When too many Easter lily bulbs are in the same pot, they can become overcrowded. Typically, this happens when the pot is too shallow, the lilies are too close together, or the lilies have been in the same pot for more than a year. It is essential for growth and new blooms that the Easter lily is not competing for resources like nutrients and sunlight. Consider dividing the bulbs into separate pots if you find your Easter lily becomes too crowded.
Not Enough Sunlight
To promote the flowering of an Easter lily, you must ensure the plant receives at least 6 hours of direct sunlight per day. While Easter lilies can survive in low-medium sunlight, this might not be enough to encourage flowering. Pick the brightest spot you can find that is just out of the sun’s direct rays. Morning sun with afternoon shade is the best. An eastern window or a few feet back from a southern window are ideal.
Requires Cold Winter
The Easter lily is unique in that it needs a cold winter to promote healthy blooms in the spring.
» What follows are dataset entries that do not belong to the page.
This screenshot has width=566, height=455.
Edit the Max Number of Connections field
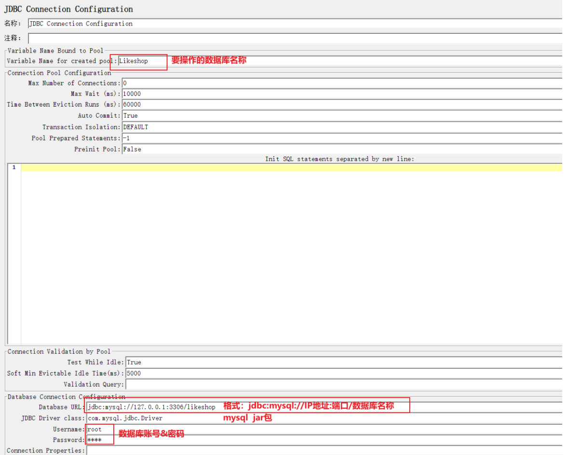coord(337,83)
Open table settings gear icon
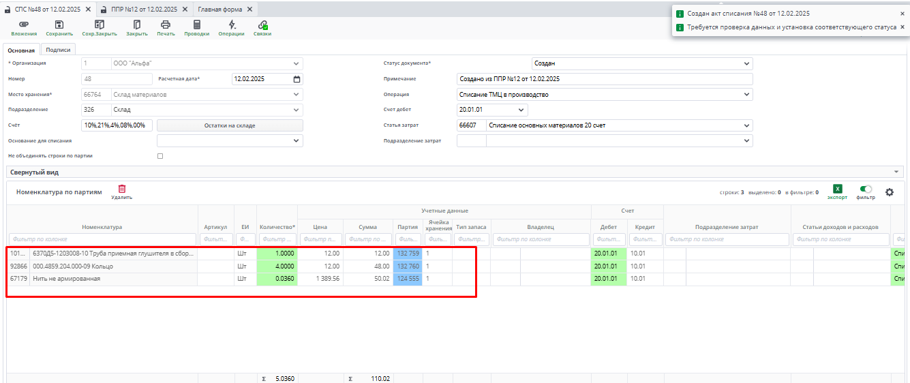 click(890, 192)
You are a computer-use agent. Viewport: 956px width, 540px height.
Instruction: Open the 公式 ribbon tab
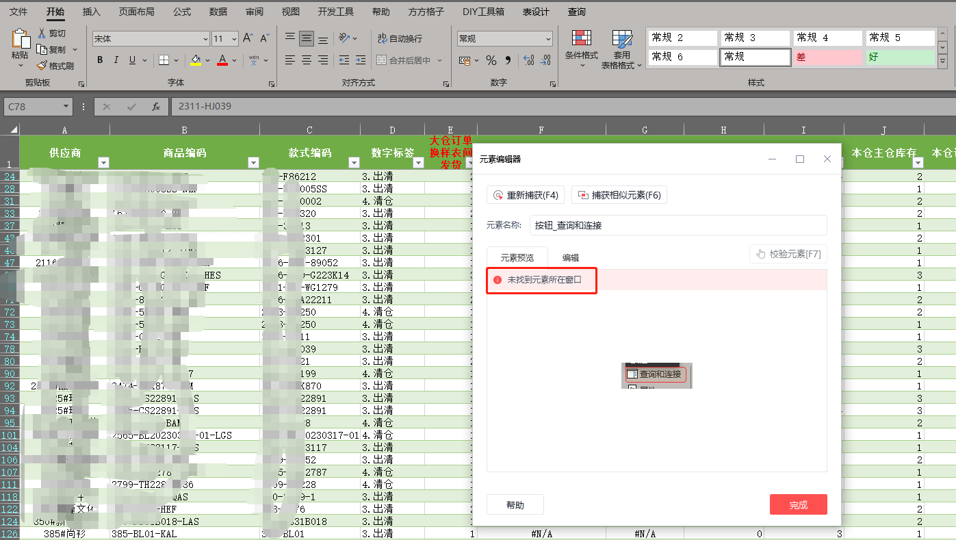click(182, 12)
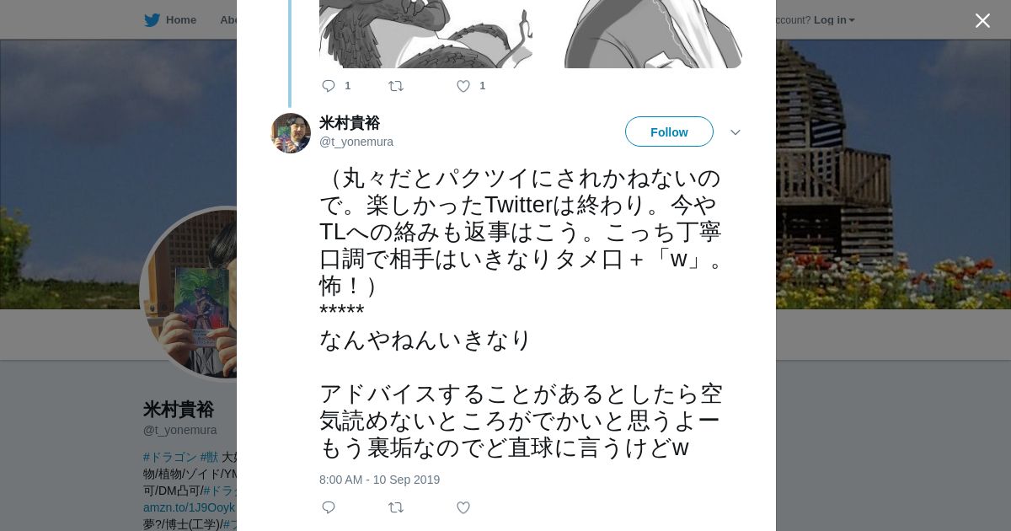Reply to the dragon image tweet
Image resolution: width=1011 pixels, height=531 pixels.
[329, 86]

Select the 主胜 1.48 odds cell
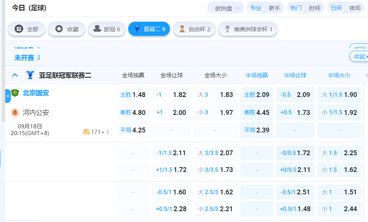(x=133, y=94)
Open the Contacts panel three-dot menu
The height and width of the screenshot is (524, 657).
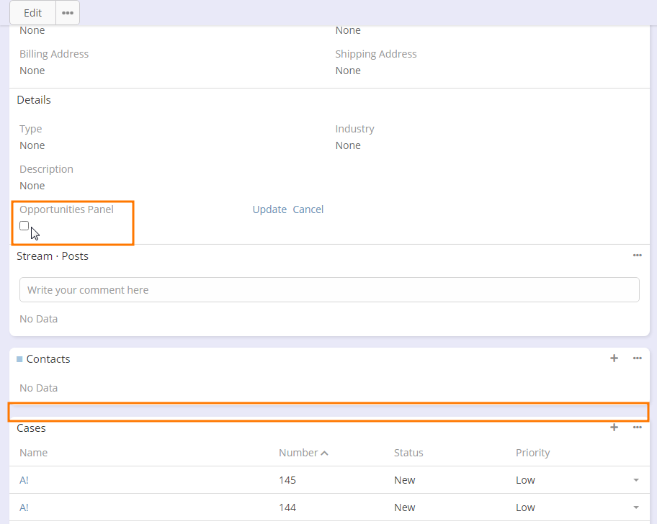[x=638, y=358]
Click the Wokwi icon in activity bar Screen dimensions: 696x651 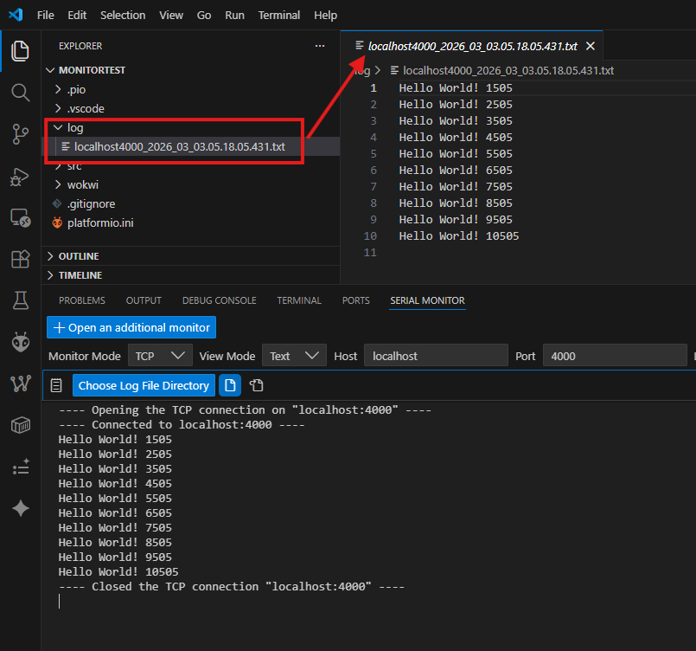point(20,384)
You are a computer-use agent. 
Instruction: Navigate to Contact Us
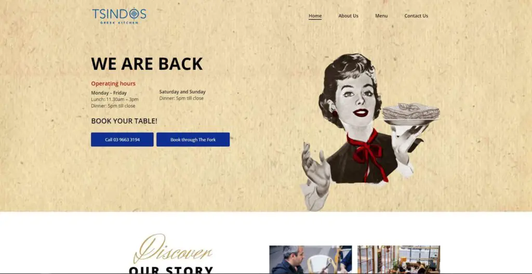[x=416, y=16]
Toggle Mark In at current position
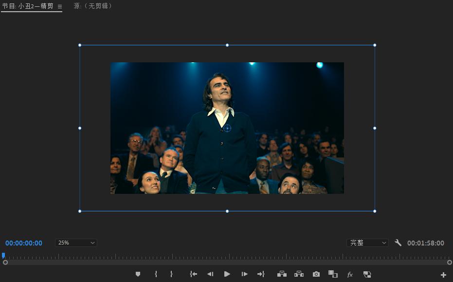The width and height of the screenshot is (453, 282). click(x=156, y=274)
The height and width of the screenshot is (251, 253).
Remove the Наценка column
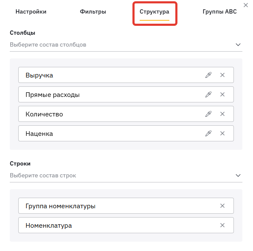pos(222,133)
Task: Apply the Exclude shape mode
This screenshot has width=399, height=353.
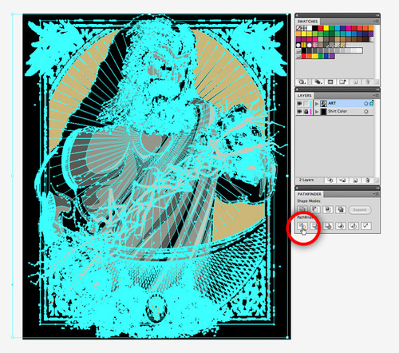Action: [341, 210]
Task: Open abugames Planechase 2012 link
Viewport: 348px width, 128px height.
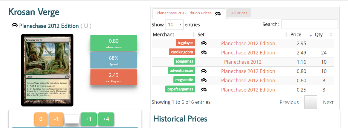Action: [242, 62]
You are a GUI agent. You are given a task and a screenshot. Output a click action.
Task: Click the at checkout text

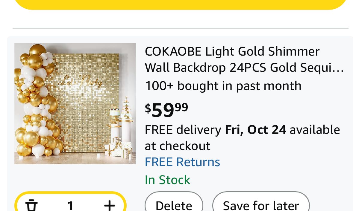coord(177,146)

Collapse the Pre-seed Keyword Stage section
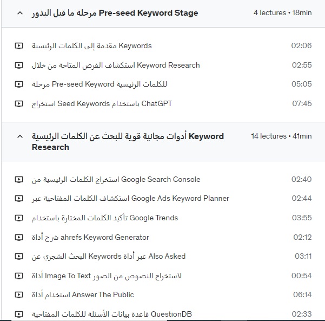[x=20, y=13]
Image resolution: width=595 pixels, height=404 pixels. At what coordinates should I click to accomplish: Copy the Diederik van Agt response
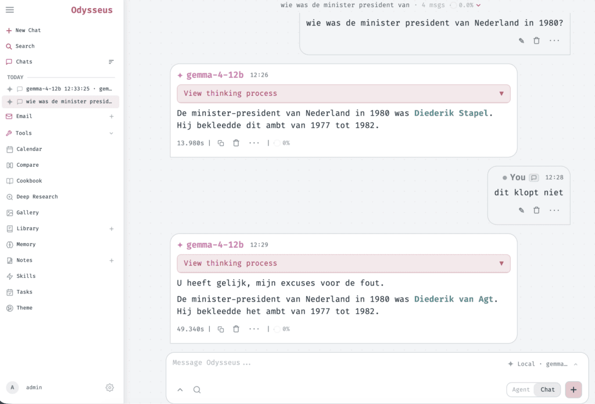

This natural process in plants is called vernalization, which requires exposure to cold temperatures for a period of time. Once this period is complete, warming temperatures act as a signal for the lily to begin growth that will result in flowers in the spring. It can be more challenging for those who live in warmer climates to promote the flowering of their lilies. If you live somewhere that does not experience cold winters, you could bring your Easter lily down into a cool basement during winter.
If an Easter Lily experiences a drought, it can affect the flowering process. The Easter lily plant prefers its soil to stay moist at all times. It is vital to ensure that it is moist but not soggy. Water when 50% of the soil volume is dry. Water thoroughly until you see it flow out of the drainage hole. Be sure to dump the excess water in the saucer when done.